Electricity customers in Nigeria are still reporting excessive charges despite an order by the sector regulator limiting distribution companies (DisCos) from charging outrageous bills. Power companies trying to recover losses caused by COVID-19 are passing the cost to long-suffering unmetered customers.
In February, the Nigerian Electricity Regulatory Commission (NERC) issued the Transitional Capping of Estimated Bills issued to Unmetered Customers by DisCos, an order placing a cap on estimated bills that can be issued to unmetered customers, but the regulator has failed to enforce the order, leading to gross abuse.
According to NERC, the order cancelled the Estimated Billing Methodology Regulation as a basis for computing the consumption of unmetered customers by DisCos, capping the maximum bill an average unmetered customer can pay to N1,875.
However, electricity users returned to their offices last month – after being shut for over a month due to government-imposed lockdown to contain the spread of the novel coronavirus – to meet huge bills despite very limited power consumption.
“The estimated billing nonsense really has to stop,” Omobola Johnson, a former minister of communications, said on Twitter. She had been billed N29,000 by Eko Electric for the month of April, even when not turning on a light bulb during the period.
Eko Electric attributed the higher energy charge to increased energy use as families are cooped at home to help flatten the coronavirus curve, but this does not explain how offices that were closed for months still ended up with outrageous bills.
In April, some DisCos wrote to NBET, which manages the money pool in the electricity supply industry, warning that the COVID-19 was having a ravaging impact on their business operations and constrained their ability to pay for the electricity contracted to them to sell and recover cost.

_REQUIRED ACTION_: Please reproduce the stretch of the article on estimated electricity bills from "In February, the" through "pay to N1,875.". The records below have no connection to the article on estimated electricity bills in Nigeria.

_DATA PROVIDED_:
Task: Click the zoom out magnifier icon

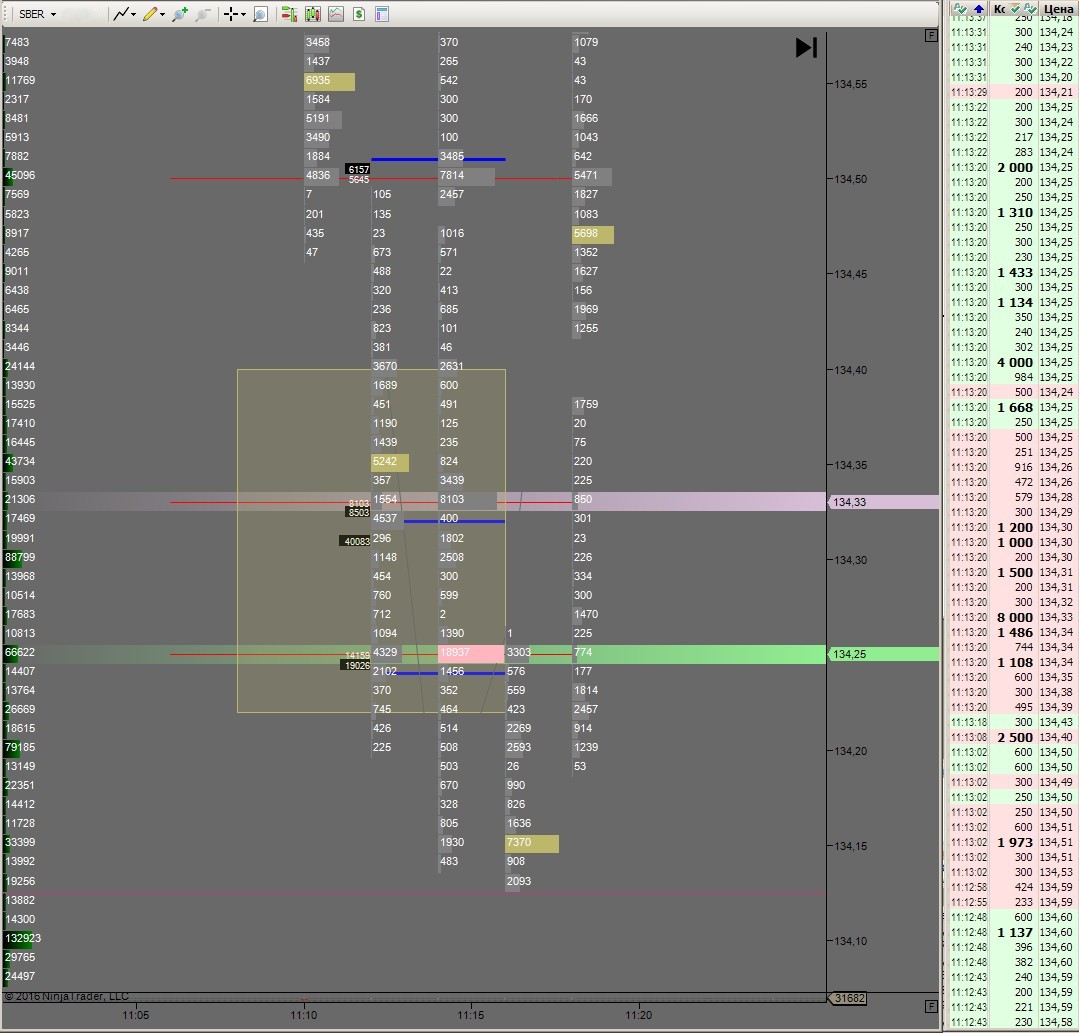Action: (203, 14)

...

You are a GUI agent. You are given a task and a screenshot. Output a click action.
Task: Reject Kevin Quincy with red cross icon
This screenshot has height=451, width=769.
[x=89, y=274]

--

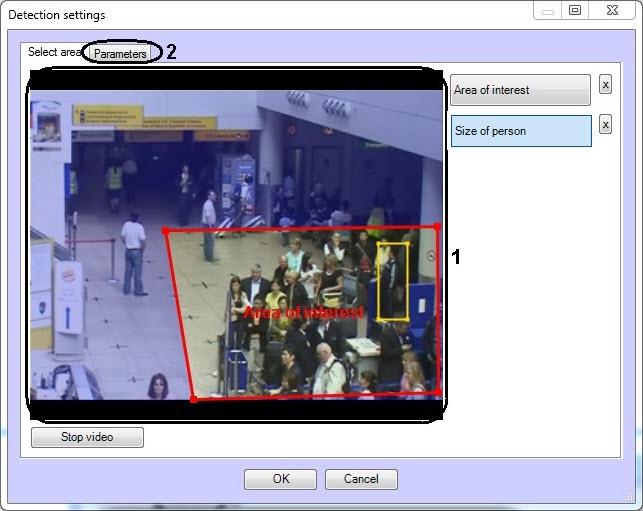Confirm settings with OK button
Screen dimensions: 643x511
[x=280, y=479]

_TASK ANSWER_:
In February, the Nigerian Electricity Regulatory Commission (NERC) issued the Transitional Capping of Estimated Bills issued to Unmetered Customers by DisCos, an order placing a cap on estimated bills that can be issued to unmetered customers, but the regulator has failed to enforce the order, leading to gross abuse.
According to NERC, the order cancelled the Estimated Billing Methodology Regulation as a basis for computing the consumption of unmetered customers by DisCos, capping the maximum bill an average unmetered customer can pay to N1,875.